I am trying and failing to reproduce and understand a problem I saw where multiprocessing failed when using a python module written in C++. My understanding was that the problem is that multiprocessing needs to pickle the function it is using. So I made my_module.cpp
as follows:
#include <pybind11/pybind11.h>
int add(int input_number) {
return input_number + 10;
}
PYBIND11_MODULE(my_module, m) {
m.doc() = "A simple module implemented in C++ to add 10 to a number.";
m.def("add", &add, "Add 10 to a number");
}
After
pip install pybind11
I compiled with:
c++ -O3 -Wall -shared -std=c++11 -fPIC $(python3 -m pybind11 --includes) my_module.cpp -o my_module$(python3-config --extension-suffix)
I can import my_module
and it works as expected.
I can test if it can be pickled with:
import my_module
import pickle
# Use the add function
print(my_module.add(5)) # Outputs: 15
# Attempt to pickle the module
try:
pickle.dumps(my_module)
except TypeError as e:
print(f"Pickling error: {e}") # Expected error
which outputs Pickling error: cannot pickle 'module' object
as expected.
Now I tested multiprocessing and was surprising that it worked. I was expecting it to give a pickling error.
import my_module
from multiprocessing import Pool
# A wrapper function to call the C++ add function
def parallel_add(number):
return my_module.add(number)
if __name__ == "__main__":
numbers = [1, 2, 3, 4, 5]
try:
# Create a pool of worker processes
with Pool(processes=2) as pool:
results = pool.map(parallel_add, numbers)

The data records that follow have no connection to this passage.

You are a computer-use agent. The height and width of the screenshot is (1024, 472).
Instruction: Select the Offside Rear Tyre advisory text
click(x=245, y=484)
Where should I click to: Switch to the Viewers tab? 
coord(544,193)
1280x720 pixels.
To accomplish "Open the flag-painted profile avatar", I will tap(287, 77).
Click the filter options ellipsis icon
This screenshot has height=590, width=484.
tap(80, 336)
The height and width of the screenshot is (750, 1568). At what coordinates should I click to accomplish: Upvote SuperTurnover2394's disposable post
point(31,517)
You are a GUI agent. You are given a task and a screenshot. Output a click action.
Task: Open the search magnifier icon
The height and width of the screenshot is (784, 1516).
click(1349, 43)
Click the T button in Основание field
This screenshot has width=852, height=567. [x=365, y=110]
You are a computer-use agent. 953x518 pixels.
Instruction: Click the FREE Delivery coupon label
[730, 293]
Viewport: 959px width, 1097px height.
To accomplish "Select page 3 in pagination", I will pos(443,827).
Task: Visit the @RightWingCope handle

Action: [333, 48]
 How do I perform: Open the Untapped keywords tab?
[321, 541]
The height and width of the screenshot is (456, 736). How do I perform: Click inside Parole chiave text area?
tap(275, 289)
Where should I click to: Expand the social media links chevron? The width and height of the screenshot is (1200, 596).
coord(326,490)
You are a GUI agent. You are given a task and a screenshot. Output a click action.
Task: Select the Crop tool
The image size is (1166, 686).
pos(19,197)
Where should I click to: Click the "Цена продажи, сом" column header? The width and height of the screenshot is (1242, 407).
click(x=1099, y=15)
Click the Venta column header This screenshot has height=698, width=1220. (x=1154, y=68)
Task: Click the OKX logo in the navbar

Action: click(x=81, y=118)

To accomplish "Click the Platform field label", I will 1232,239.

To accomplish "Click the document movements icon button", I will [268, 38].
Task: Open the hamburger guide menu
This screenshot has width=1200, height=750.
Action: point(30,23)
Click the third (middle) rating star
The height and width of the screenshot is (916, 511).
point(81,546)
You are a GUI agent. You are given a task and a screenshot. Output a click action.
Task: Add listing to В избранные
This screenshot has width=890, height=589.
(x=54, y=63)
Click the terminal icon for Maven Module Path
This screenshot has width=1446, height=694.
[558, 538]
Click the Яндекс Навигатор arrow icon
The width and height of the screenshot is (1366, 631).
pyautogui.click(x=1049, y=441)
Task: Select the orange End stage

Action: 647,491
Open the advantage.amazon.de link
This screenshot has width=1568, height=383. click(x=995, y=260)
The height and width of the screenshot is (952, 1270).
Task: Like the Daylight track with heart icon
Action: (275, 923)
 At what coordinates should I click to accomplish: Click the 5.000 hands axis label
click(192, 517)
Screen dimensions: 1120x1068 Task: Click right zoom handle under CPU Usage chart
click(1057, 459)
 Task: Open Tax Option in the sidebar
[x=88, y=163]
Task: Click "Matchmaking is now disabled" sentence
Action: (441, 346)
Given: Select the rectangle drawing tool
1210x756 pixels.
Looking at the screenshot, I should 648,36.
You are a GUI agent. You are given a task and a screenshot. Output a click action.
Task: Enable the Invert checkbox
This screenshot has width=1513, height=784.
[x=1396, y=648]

print(results) # If successful, prints the results
except Exception as e:
print(f"Multiprocessing error: {e}")
How can I make a Python module in C++ with pybind11 which fails with multiprocessing because of a pickling error?
I am using Linux
I don't think your code tries to pickle a module as-is? If you redefine parallel_add
to take a module as an argument, then use a partial to pass my_module
into it, you can force Python to do that.
import my_module
from functools import partial
from multiprocessing import Pool
# Same wrapper, but now takes a module as an argument
def parallel_add(module, number):
return module.add(number)
if __name__ == "__main__":
numbers = [1, 2, 3, 4, 5]
with Pool(processes=2) as pool:
results = pool.map(partial(parallel_add, my_module), numbers)
print(results)
This throws the error you were expecting:
Traceback (most recent call last):
File "<frozen runpy>", line 198, in _run_module_as_main
File "<frozen runpy>", line 88, in _run_code
File "/home/anerdw/stackoverflow/unpickling.py", line 13, in <module>
results = pool.map(partial(parallel_add, my_module), numbers)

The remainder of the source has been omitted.